To do
A faithful copy of each entry below is expected, with the images removed.

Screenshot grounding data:

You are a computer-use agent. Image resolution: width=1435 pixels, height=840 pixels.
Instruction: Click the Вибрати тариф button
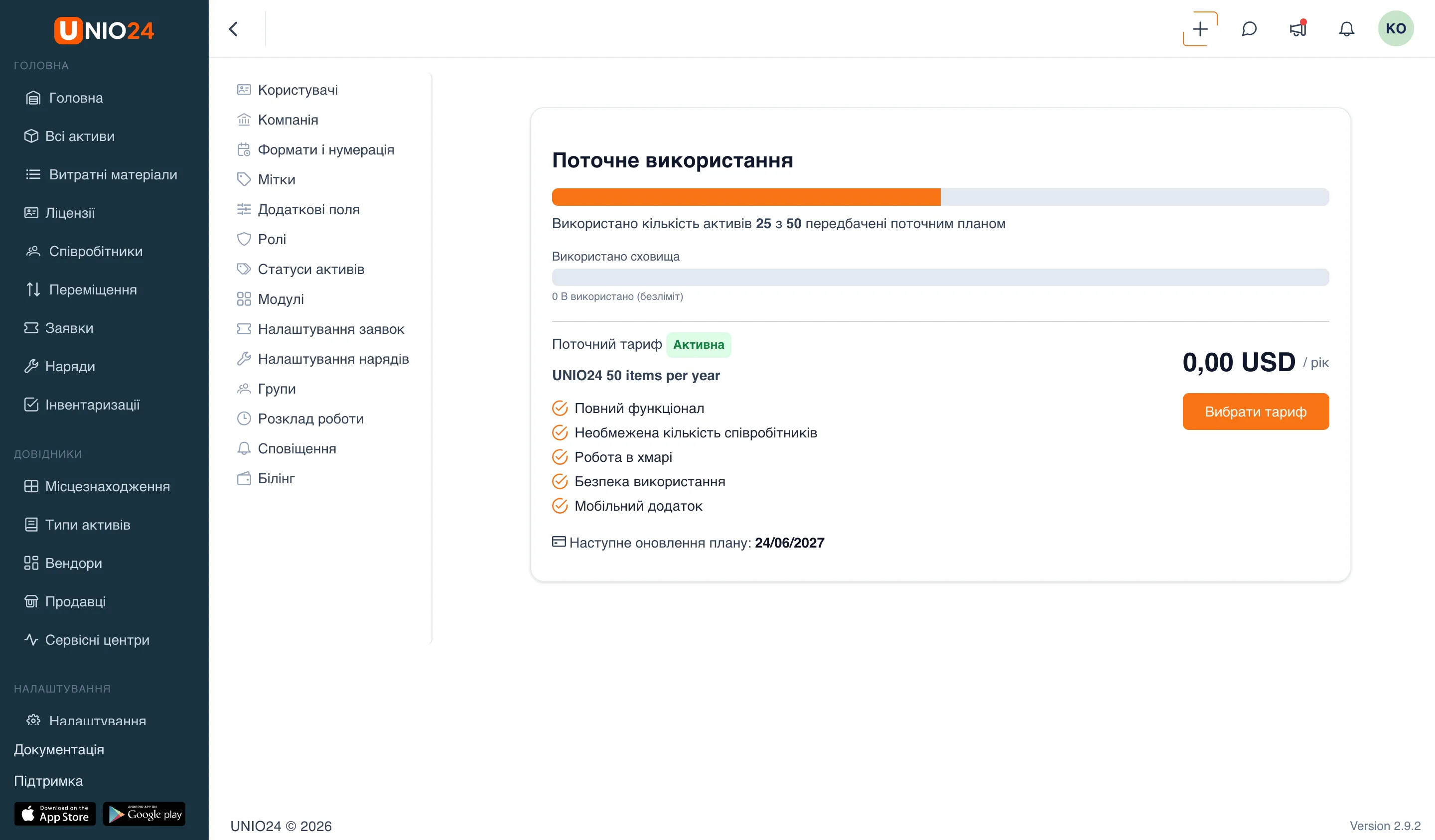pos(1255,412)
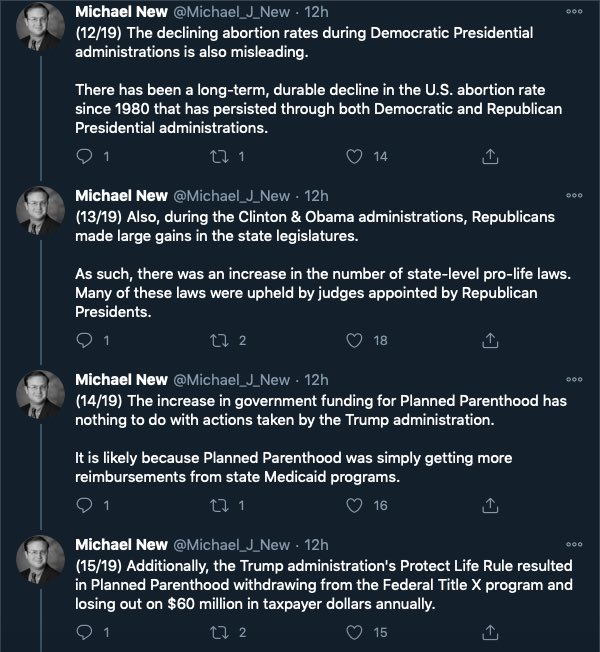The image size is (600, 652).
Task: Reply to the (12/19) tweet
Action: pyautogui.click(x=85, y=156)
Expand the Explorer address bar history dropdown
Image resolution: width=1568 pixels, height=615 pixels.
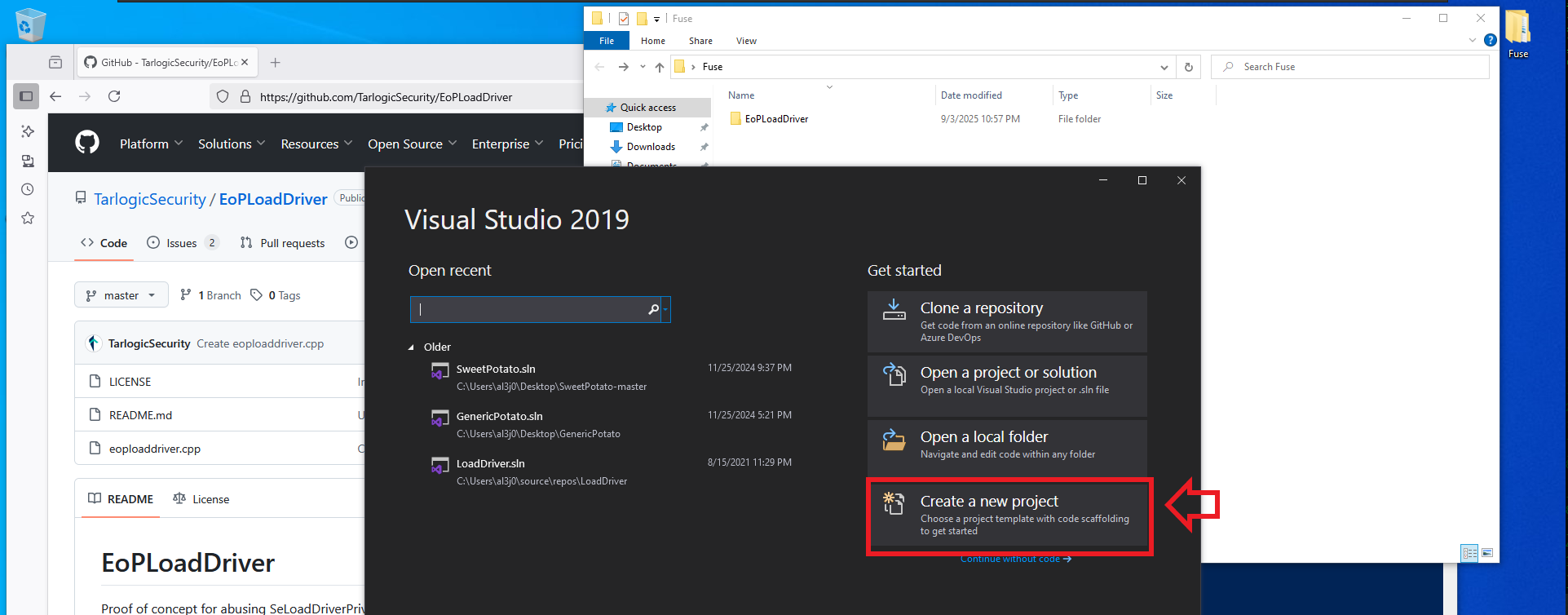tap(1164, 67)
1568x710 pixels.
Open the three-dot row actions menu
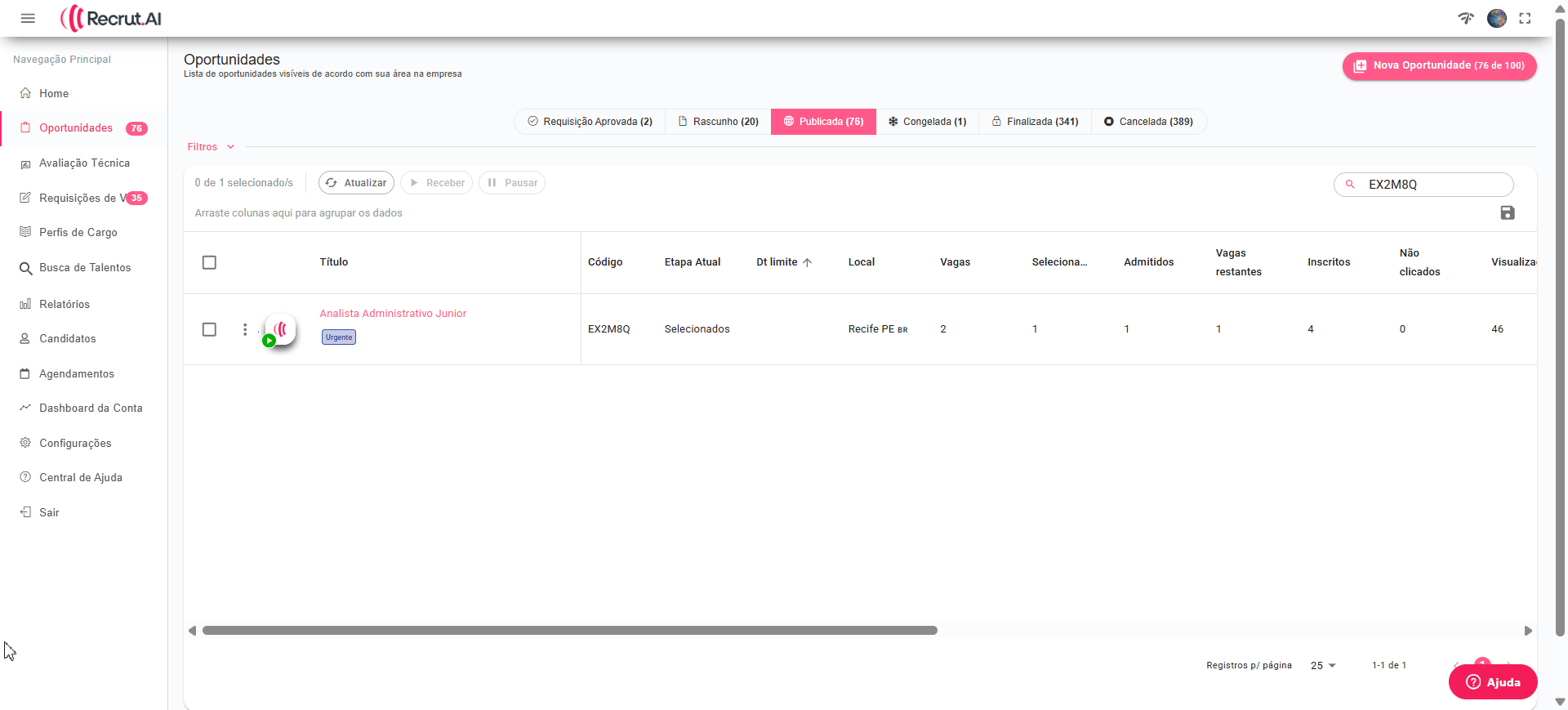click(x=245, y=329)
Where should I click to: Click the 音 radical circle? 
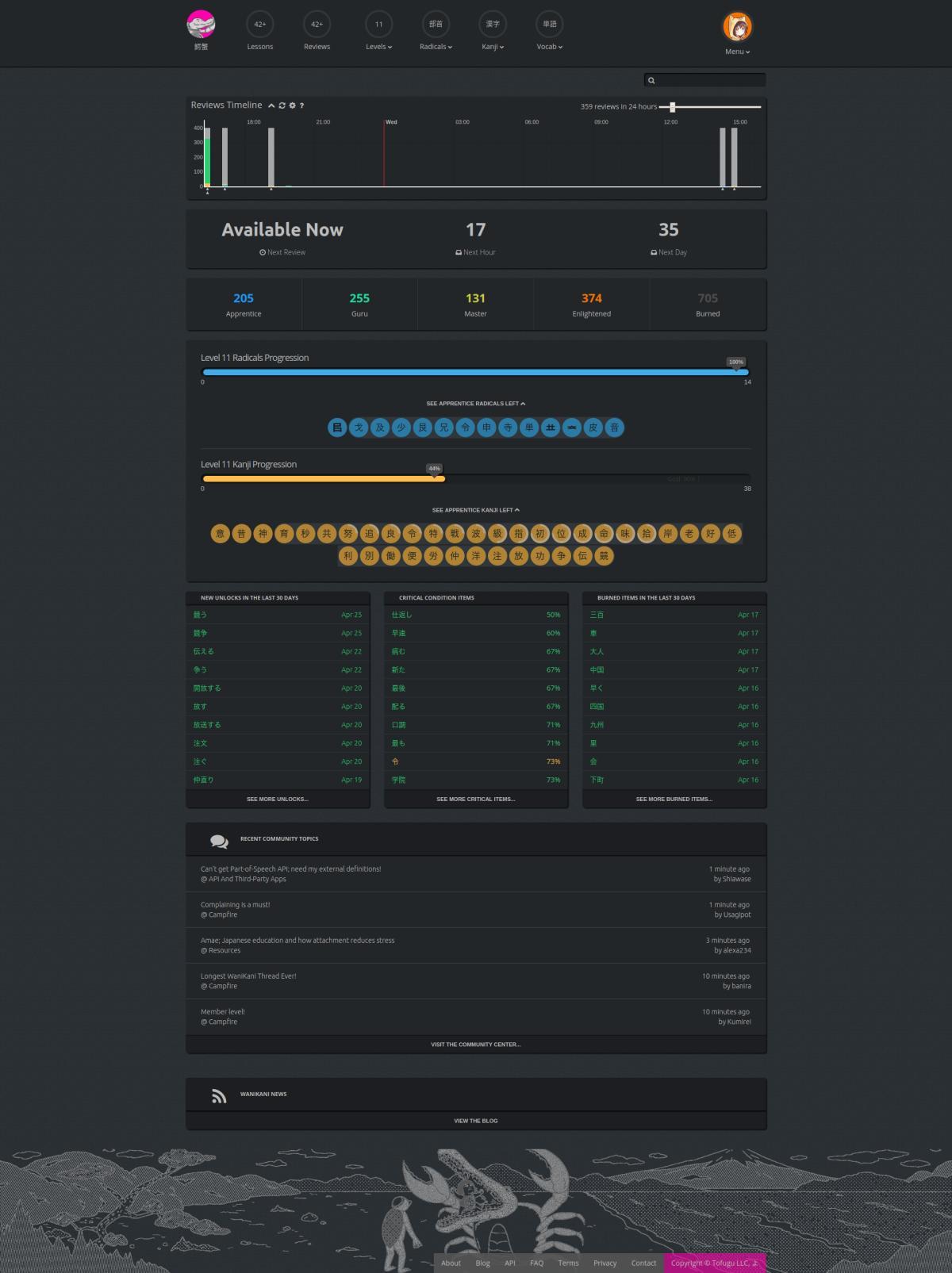(x=614, y=428)
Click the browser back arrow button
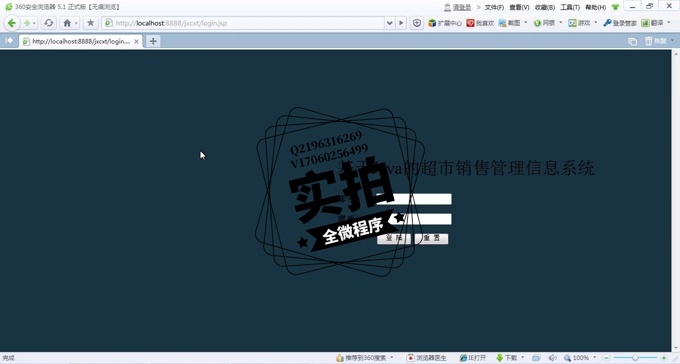This screenshot has width=680, height=364. (12, 23)
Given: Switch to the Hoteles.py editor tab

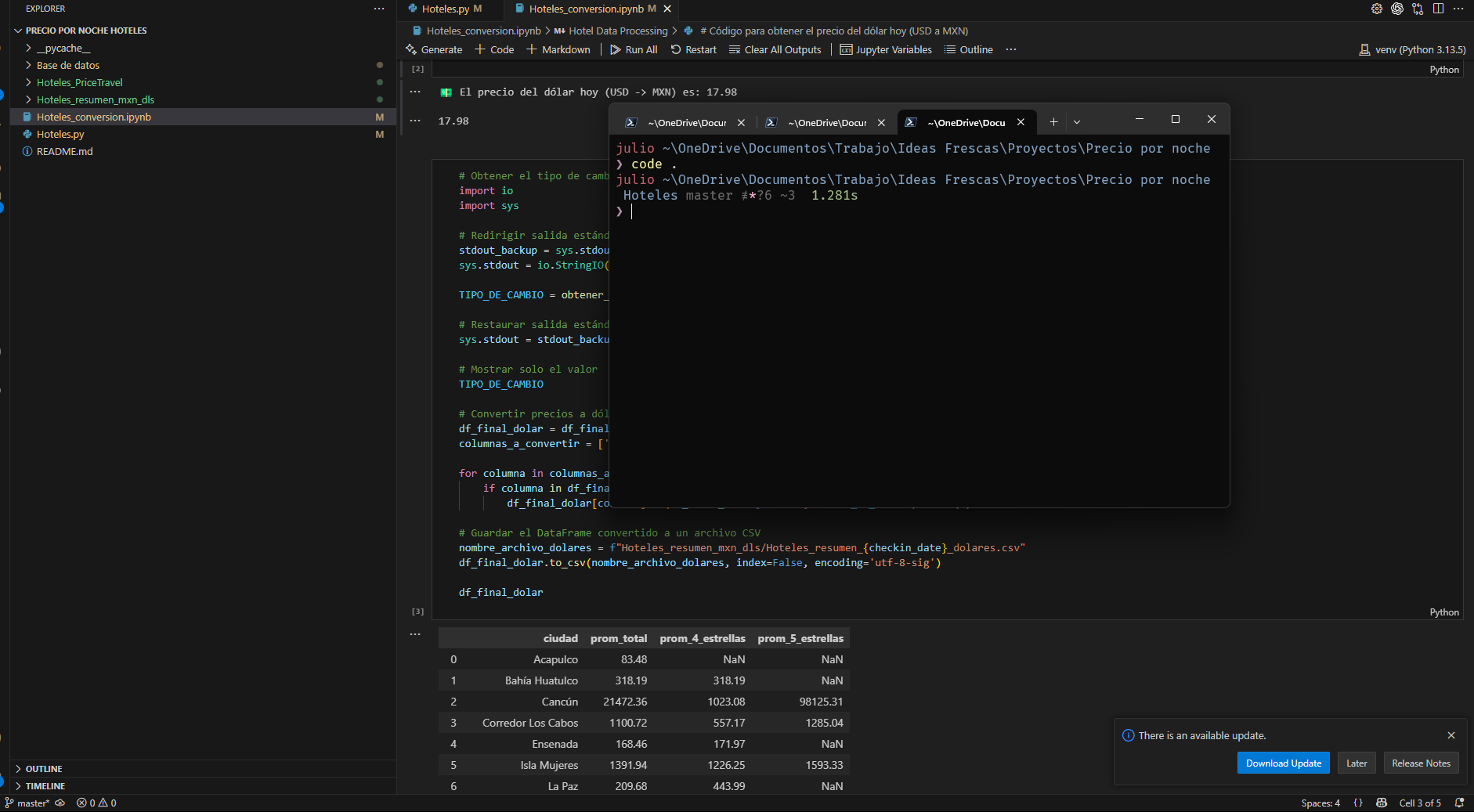Looking at the screenshot, I should 445,9.
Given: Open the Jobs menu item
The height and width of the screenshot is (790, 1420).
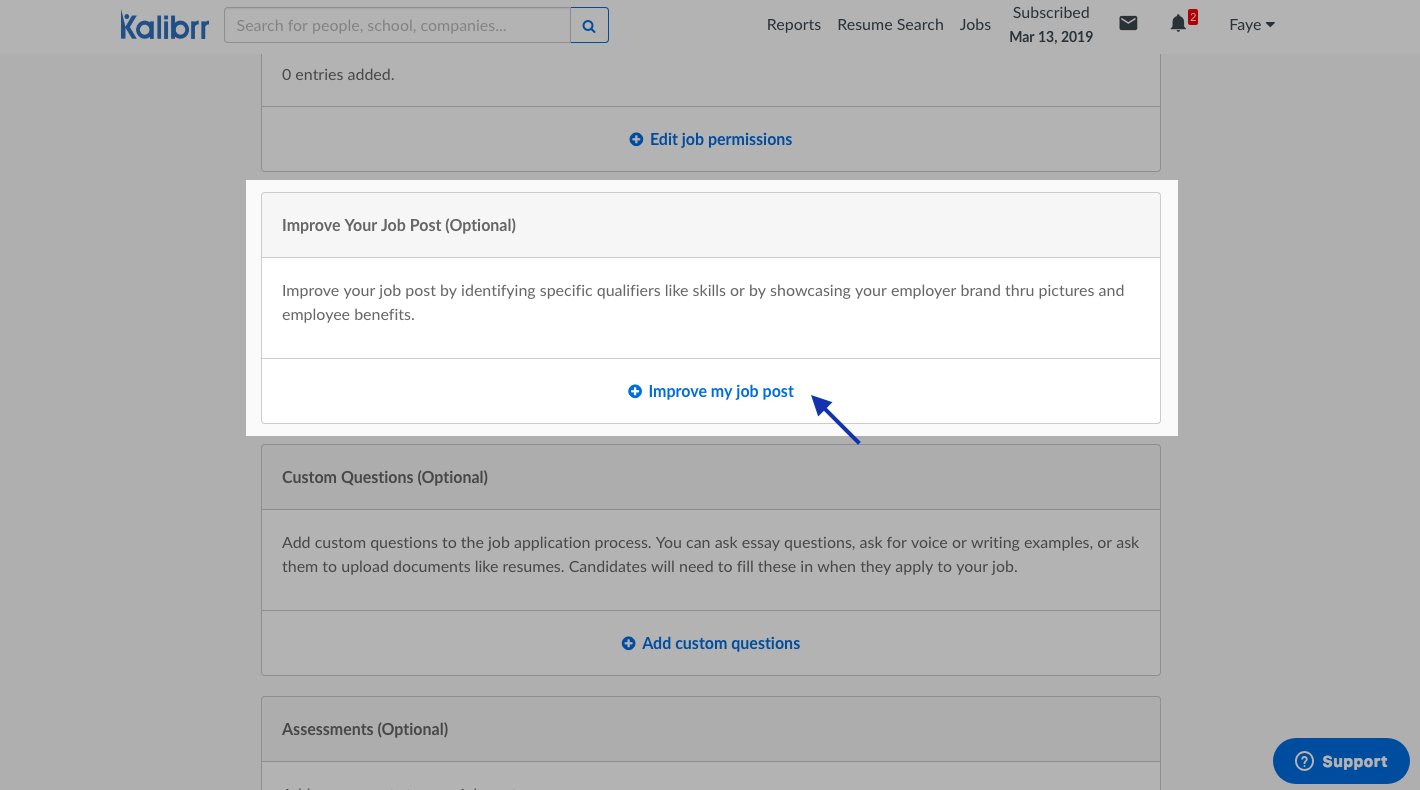Looking at the screenshot, I should coord(975,25).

Solution below
You are a computer-use agent. Image resolution: width=1435 pixels, height=840 pixels.
Instruction: Click the Вибрати тариф button
pos(1255,412)
The image size is (600, 652).
Task: Reply to the (12/19) tweet
Action: pyautogui.click(x=85, y=156)
Expand the Explorer address bar history dropdown
Image resolution: width=1568 pixels, height=615 pixels.
tap(1164, 67)
1568x710 pixels.
Open the three-dot row actions menu
click(x=245, y=329)
Where should I click to: Click the 音 radical circle? 
(x=614, y=428)
Click the browser back arrow button
This screenshot has width=680, height=364. (12, 23)
Given: Switch to the Hoteles.py editor tab

Looking at the screenshot, I should 445,9.
Given: Open the Jobs menu item
The height and width of the screenshot is (790, 1420).
Looking at the screenshot, I should coord(975,25).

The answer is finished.